Yesterday I received an email and at the end of the email the person said, "I would love to hear how your theology of love has been shifting and growing." In my response I began to write, without thinking about my answer before hand. I wanted it to be genuine, honest and the first initial thought. I have always thought those thoughts were the most honest of all. After responding to her email, I had to smile a bit. For a girl who has sworn she won't be in a relationship again until she gets her career off the ground, it made my heart ache, in a good way, to see that I still believed in the magic of it all. Even if I didn't have love texting me every morning or brushing my hand during dinner every night.
My theology of love? That question is a toughie, but a goodie.
When it comes to love I want it to be the biggest shape shifter in my life. I use to be so terrified of the fact that I would fall on my face in love with a stranger who just simply smiled at me, but I am not anymore. At twenty one years old, I can honestly say that I have been properly in love twice. Did they work out? Of course not. Where they the simple definition of love that fit into a pretty little box? Gosh, I am glad they didn’t. But despite the heartache that came from them, I am so lucky to have been in love properly twice. Some people don’t get that chance in life.
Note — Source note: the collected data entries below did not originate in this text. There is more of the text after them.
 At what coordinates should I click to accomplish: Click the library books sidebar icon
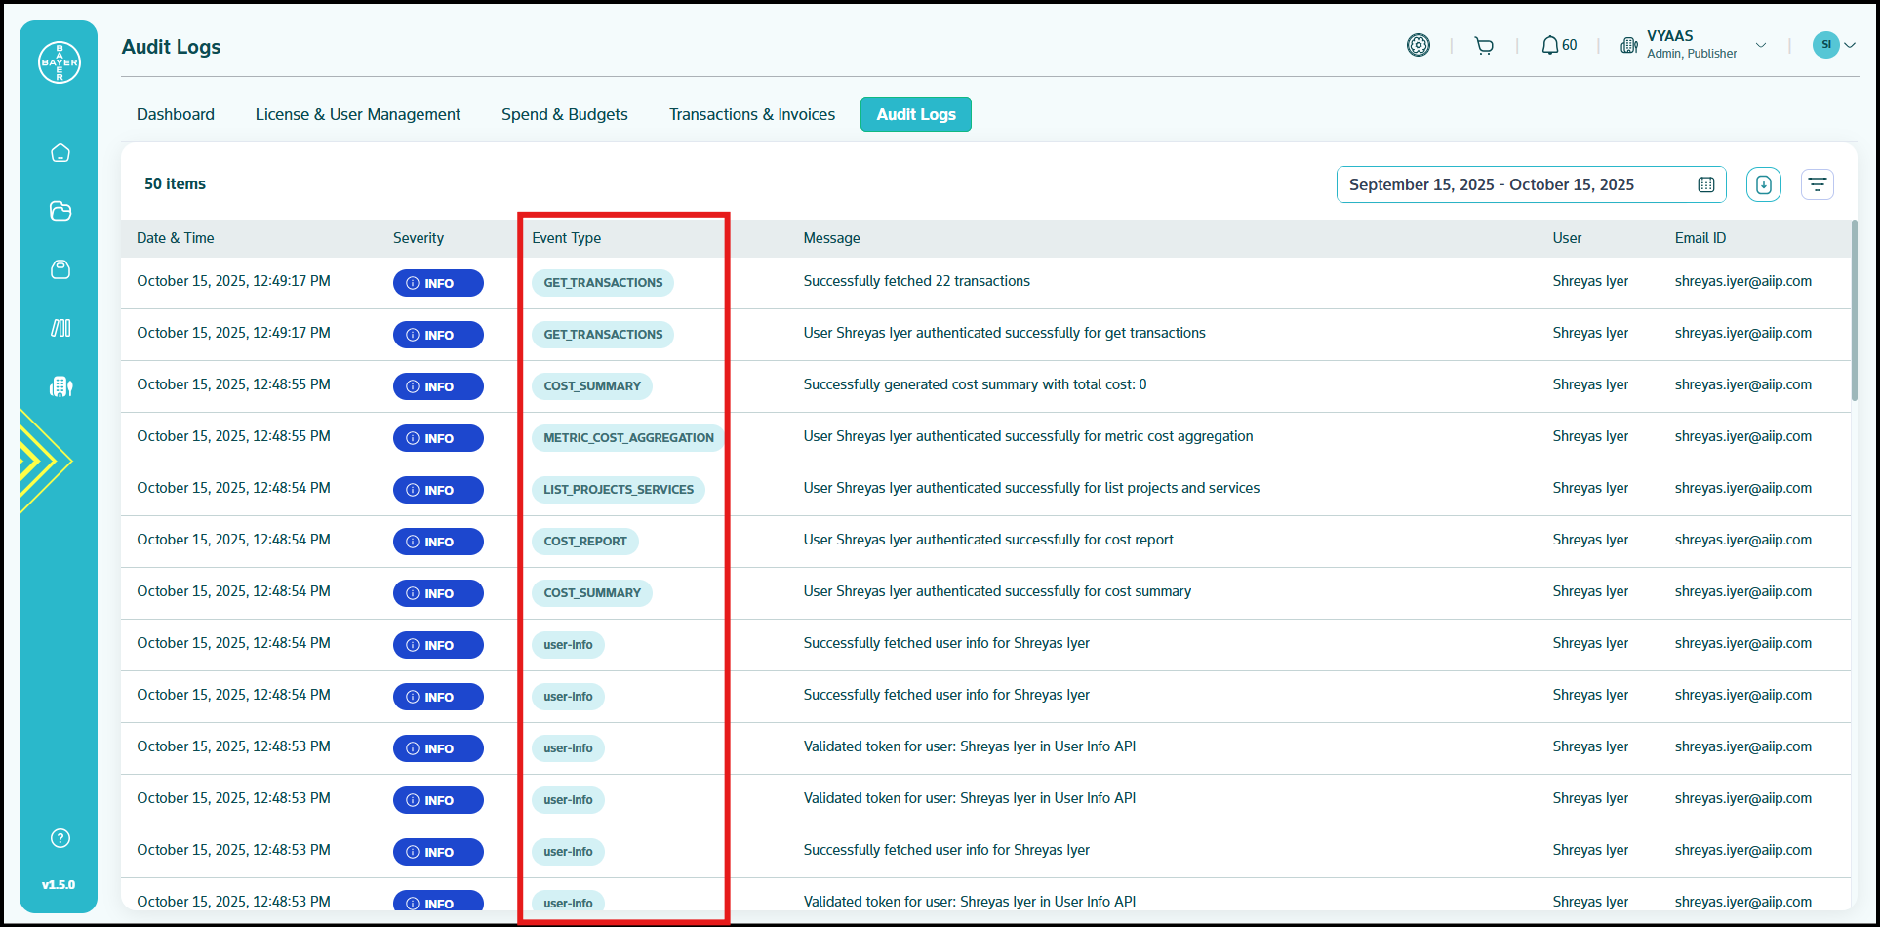pyautogui.click(x=60, y=328)
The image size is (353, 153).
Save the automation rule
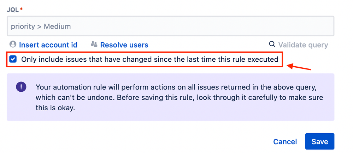click(320, 141)
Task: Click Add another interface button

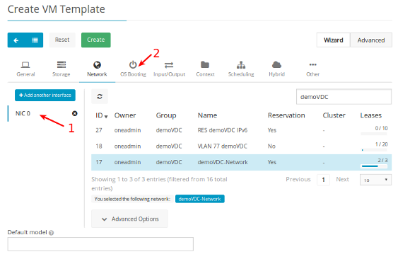Action: click(45, 95)
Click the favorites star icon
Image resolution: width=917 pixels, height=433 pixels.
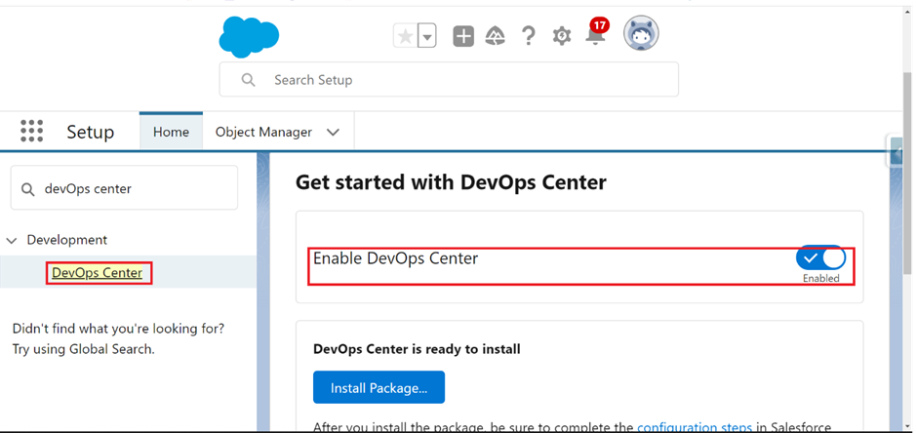pos(405,37)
When it comes to love in general, oh well I think it is a beautiful thing, trickier than parlor tricks but more magical than being the first man to land on the moon. It sounds like the love you aren’t experiencing doesn’t fit into a pretty, tiny box either. And that is okay. This past summer, I fell in love with two men in Cambodia. One spoke some English, the other didn’t speak English at all; but for all of the right reasons it didn’t matter. The way we interacted on a daily basis was more than what words could convey as genuine respect, care and likeness of each other. Every day we would go take jungle walks, to make sure there weren’t any loggers and poachers. When we would come across piles of knocked down trees that were rather challenging to jump over, he would just pick me up in his arms and carry me across. Imagine Disney in a third world country and that is what I had. He would sleep outside of hut in a hammock every night, and when I would try to sneak away on a run without military personnel running without me, he always ended up making sure I had two armed soldiers with me at all times.
Was it proper? No.
Was it magical? Yes.
I remember a few weeks ago someone asked me if I thought relationships were hard. Maybe I was too confident when I said no, but I truly don’t think relationships are hard. At the very core of it, relationships are showing up for people when they need you most.
And love, love is all of that with a little pixie dust.
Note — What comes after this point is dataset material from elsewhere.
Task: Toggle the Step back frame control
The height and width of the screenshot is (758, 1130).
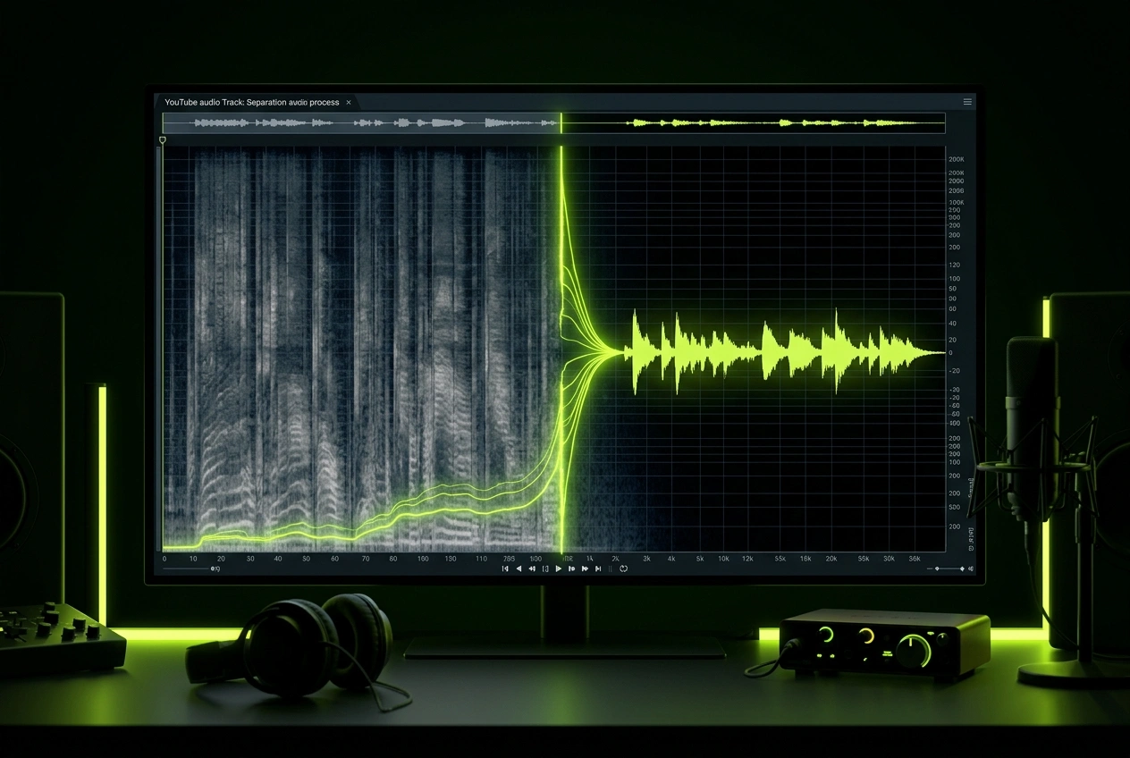Action: pos(532,569)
Recently I was seeing this guy. From the very beginning we were honest and said that we didn’t want a relationship, we just aren’t at that point in our lives, and that is fine. I wish we would accept that truth a bit more in our society. That sometimes, we just aren’t ready to be there for each other in the respects of a relationship but that doesn’t mean we can’t still enjoy each other’s company, care for one another and laugh in bed together after we have run out of Jimmy Fallon reruns.
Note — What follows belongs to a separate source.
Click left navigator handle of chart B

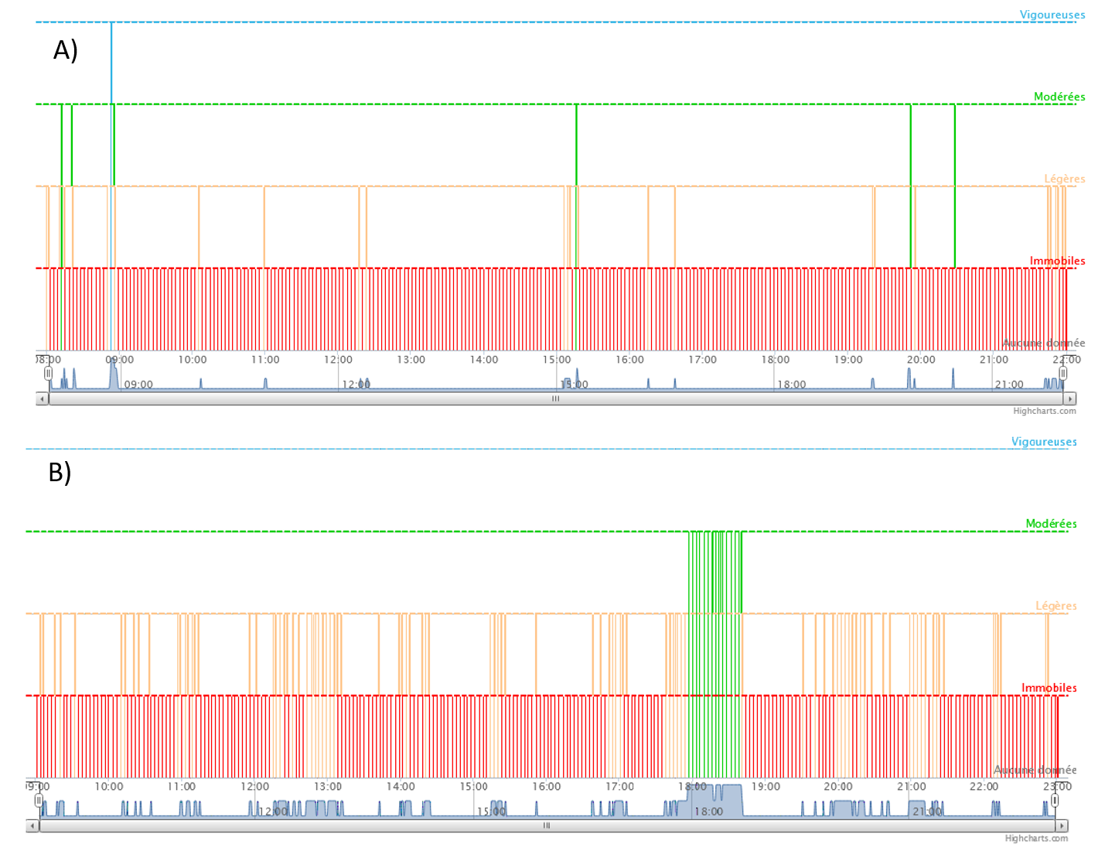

I realized today that with him, I wanted to bring him breakfast in bed with balloons kissing the ceiling and sunflowers more vibrant than the sun that was peeking through the blinds. Why? Not because I was in love with him, but because I loved him as a human. He is gentle and kind. Generous and sincere. And although I can’t say I am in love with him, I want to celebrate him being here, being the person who he is with me effortlessly when we are together.
So maybe that is what love is, celebrating people at their rawest, most sincere state and forgiving them when they stumble.
You want to know how my theology of love has been shifting and growing-
I guess today I would say that love is more than a pretty, small box. It deserves to be more than that. I don’t want to paint this unrealistic picture of it, because yes even the greatest love stories can be messy and confusing. I think that it has to be magnetic and electrifying. And in order for it to be proper it has to be selfless. It has to be worth celebrating every single day. It is kind and it is understanding.
I think that love is in bumping into a stranger at a grocery store when you are frantic and it is spending a Saturday night watching a Netflix marathon as the snow falls.
If I am being honest, I wouldn’t say that I am a martyr of love. And maybe I don’t know much about love at all. But I do know that love shouldn’t come knocking at your door with conditions. Instead it should be the breeze that takes your breath away and the sunlight that makes you want to dance in grass, even if it is dead from winter.